Verilen Metin

==================================================

Satır Arası

Aşırı Düşünme

20 Ocak 2023

Yazı: Aşırı Düşünme | Yazan: Yaşam Koçu Nalan Erpolat

Düşünmek. İnsanın yaşamasını sağlayan en önemli eylem. Düşünmek olmasaydı hayat olmazdı insanlık için. Zihinsel sağlığı yerinde olan herkes düşünür fakat bunun da bir dengesi olmalıdır. Aksi hâlde, düşünmek yaşamı kolaylaştırmaya değil, zorlaştırmaya sebep olur.

Düşünmek Yaşamı Nasıl Zorlaştırır?

Düşünmek bağımlılık hâline geldiği zaman ve aşırılaştığı zaman yaşamı zorlaştırır hatta zaman zaman çıkmaza sokar.

Düşünerek hareket eden ve temkinli olmayı tercih eden bireyler, zihinlerini kendi hâline bıraktıkları zaman, zihinleri adeta birer makina gibi çalışır. Öyle yorucu bir durumdur ki bu, bireyler zihinlerini takip etmeye çalışmaktan, o günü yaşayamaz olurlar. Çünkü üzerinde çok düşünülen konular ya geçmişle ilgili pişmanlıklar ya da gelecekle ilgili kaygılardır.

Aşırı Düşünmeye Sebep Olan Soru Tipleri

Aşırı düşünen bireylerin zihinlerinde en çok dolaşan üç tip soru vardır.

1.) Şöyle Olsaydı Ne Olurdu?

Bu soru tipi, geçmişle hesabını kesemeyen bireylerin zihnini ve kalbini kemiren türdür. Geçmişte kalmış olan olayların sonucunu kabullenememe durumundan kaynaklanan bu soruların sürekli düşünülmesinin adı, psikolojide “ruminasyon bozukluğudur”. Diğer bir deyişle, “zihinsel geviş getirme”.

Geçmişe ait olumsuz durumlarla ilgili sürekli;

“O anda şunu şöyle yapsaydım, ne olurdu?”
“O gün şu kişiye şöyle deseydim, ne olurdu?”
“Keşke o güne dönsem de şunu şöyle yapsam, bunu buna söylesem.”

Diye düşünmektir.

2.) Neden?

Bu soru da her şeye bir sebep bulma ve olumsuz olayların sorumluluklarını birilerinin üzerine yıkma isteğinden kaynaklanır. Bunun sonucu kendini ya da başkalarını olmuş bitmiş şeyler için suçlamak olur.

“Neden böyle oldu?”

==================================================

Yapılacak Görevler
**A.** Aşağıdaki soruları aşırı düşünme yazısına dayanarak yanıtlayın.
(i) Aşırı düşünen bireylerin zihninde en çok kaç tip soru dolaşır?
(ii) "Şöyle olsaydı ne olurdu?" türündeki soruların sürekli düşünülmesine psikolojide hangi ad verilir?
(iii) Yazıya göre üzerinde çok düşünülen konular nelerdir?
**B.** Aşırı düşünme yazısını kaldığı yerden sürdürün.

Çıkarılan Veriler

==================================================

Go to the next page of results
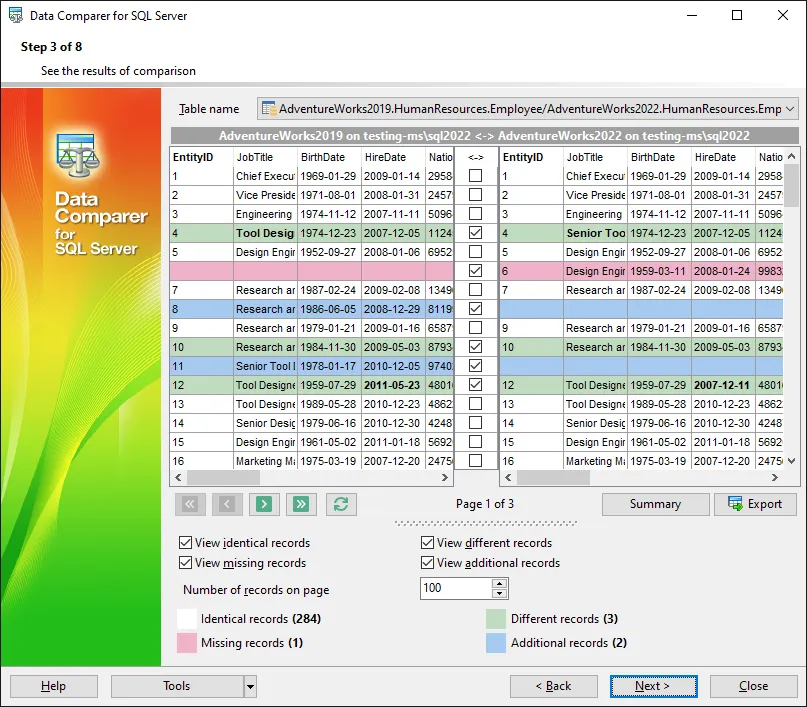point(264,504)
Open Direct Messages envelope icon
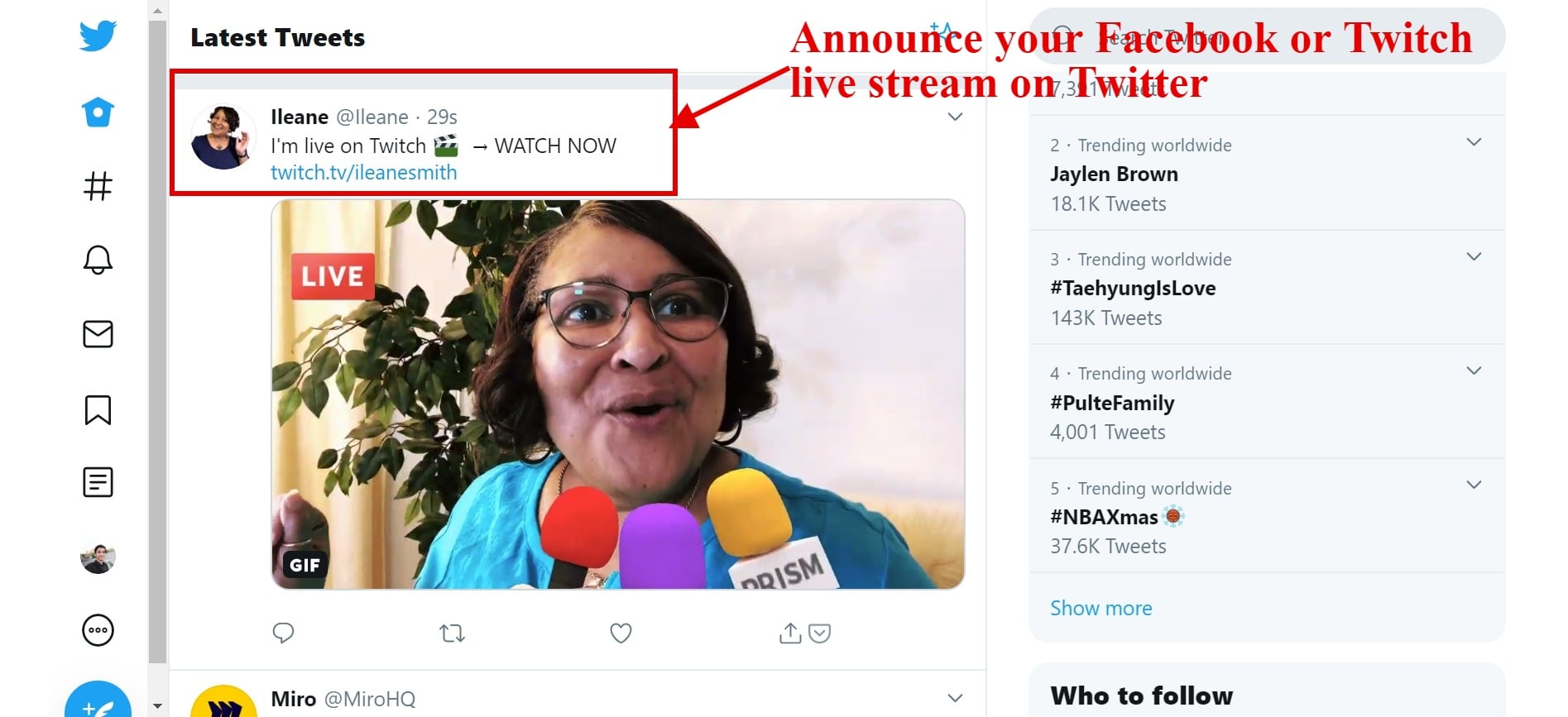 [98, 334]
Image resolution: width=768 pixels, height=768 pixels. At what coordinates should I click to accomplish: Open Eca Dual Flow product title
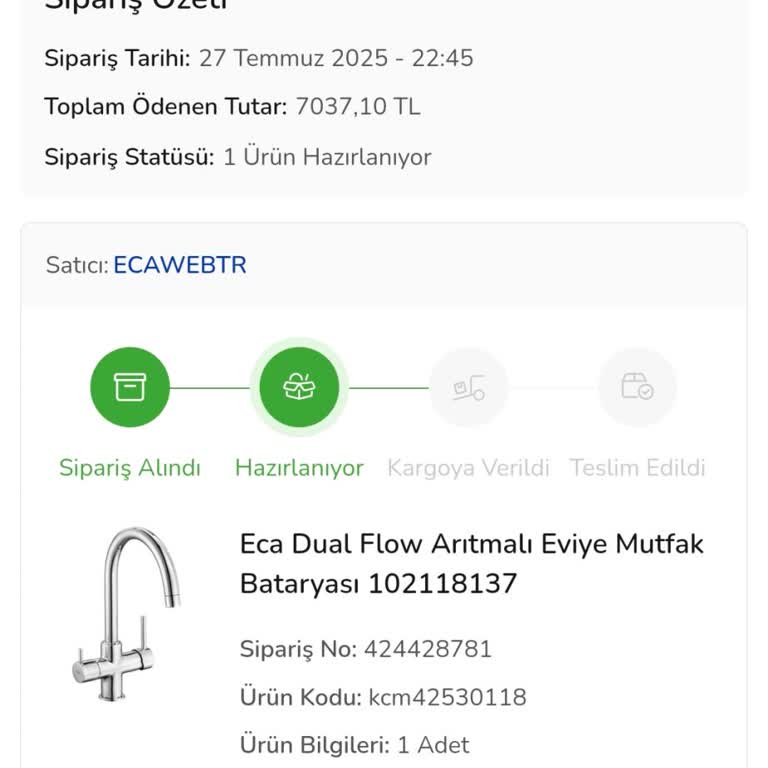[471, 563]
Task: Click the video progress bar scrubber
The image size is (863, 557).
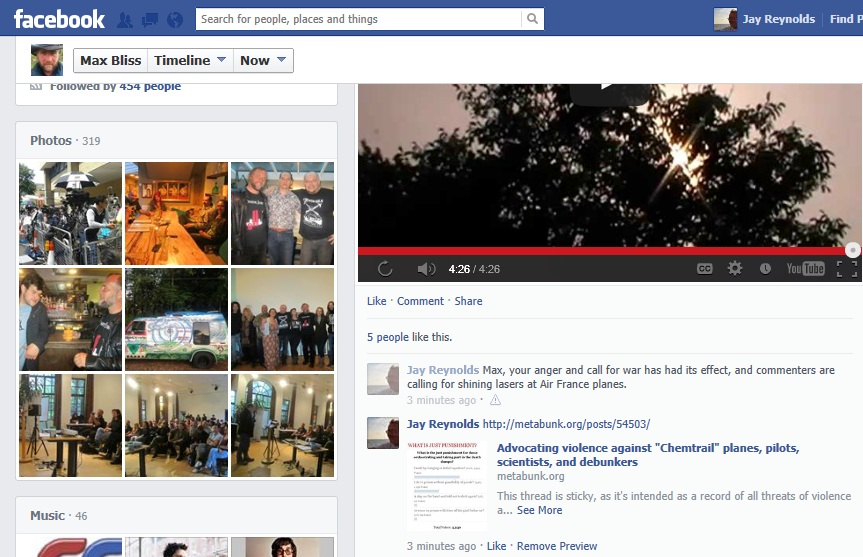Action: point(852,250)
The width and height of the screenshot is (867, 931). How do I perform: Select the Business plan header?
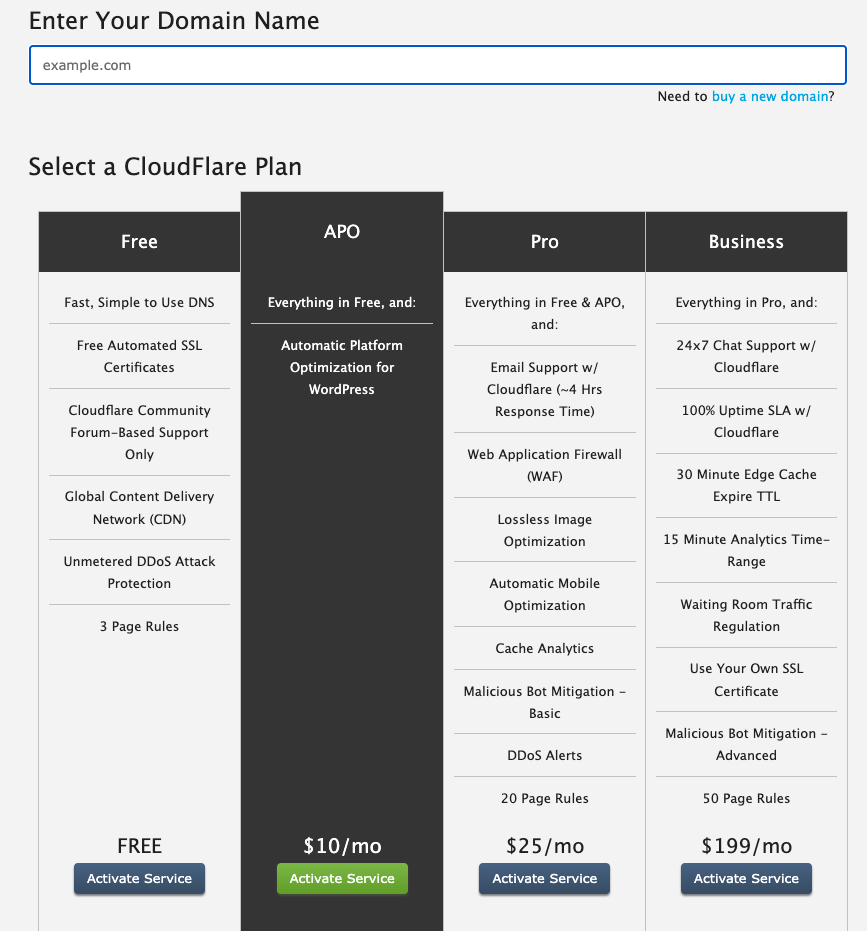coord(746,242)
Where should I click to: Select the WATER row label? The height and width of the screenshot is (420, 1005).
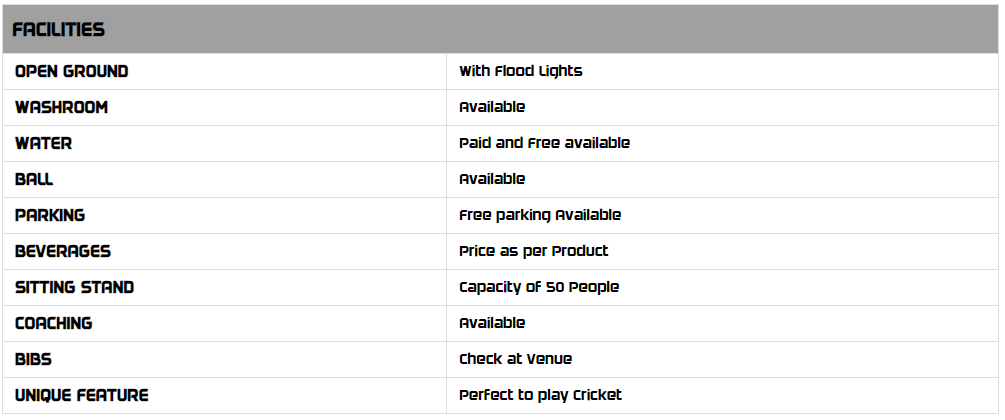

==================================================

Görev Yanıtları
**A.**
(i) Üç tip soru.
(ii) Ruminasyon bozukluğu, diğer bir deyişle "zihinsel geviş getirme".
(iii) Geçmişle ilgili pişmanlıklar ya da gelecekle ilgili kaygılar.

**B.**
“Neden benim başıma geldi?”

Diye sorarken birey, o olumsuz günlere çakılır kalır. Bu sorular derinleştikçe de bireyin yaşam enerjisi yavaş yavaş kaybolur.

3) Ya Şöyle Olursa!?

Bu soru da, henüz yaşanmamış günlerdeki olumsuz ihtimallerin korkusudur.
“Ya sağlığım bozulursa?”
“Ya parasız kalırsam?!”
“Ya sevdiklerimi kaybedersem?!”…

Zaman zaman herkesin aklına gelir geleceğin belirsizliğindeki bu kötü senaryolar. Ama bu sorular sürekli insanın zihnindeyse ve insan sürekli bunları düşünüyorsa, gününü ve anını yaşayamaz. Sürekli kaygılı, endişeli, güvensiz ve korkak olur.

Aşırı Düşünenler

Aşırı düşünmenin insana hiçbir faydası yoktur çünkü ne geçmiş düşünmekle değişir ne de geleceğin insan elinde olmayan yönleri bugünkü düşüncelerle yön değiştirir. Geçmişin yanlışları görülebilir ve bir daha tekrarlamamak için dikkatli yaşanabilir ama yapmasaydımlarla, şöyle yapsaydımlarla hayat yaşanmaz.

Yaşanmış olanların nedenine saplanıp kalmak da sadece zaman kaybıdır çünkü neden sorusu bazen cevabı olmayan bir sorudur.

Tüm bu soruları sürekli sormak, insanın bugün yapabileceklerine mani olur. Geçmişin pişmanlıklarına bu kadar takılmak, bugünün de çok yakın bir gelecekte pişmanlık olacağını kesinleştirir.

Gelecekten çok korkmak da yaşanabilecek bir bugünün önünde engeldir. Bu aşırı düşünceler, bireyin mantıklı hareket etmesini, doğru kararlar almasını engeller ve yaşama karşı dayanıklılığını elinden alır.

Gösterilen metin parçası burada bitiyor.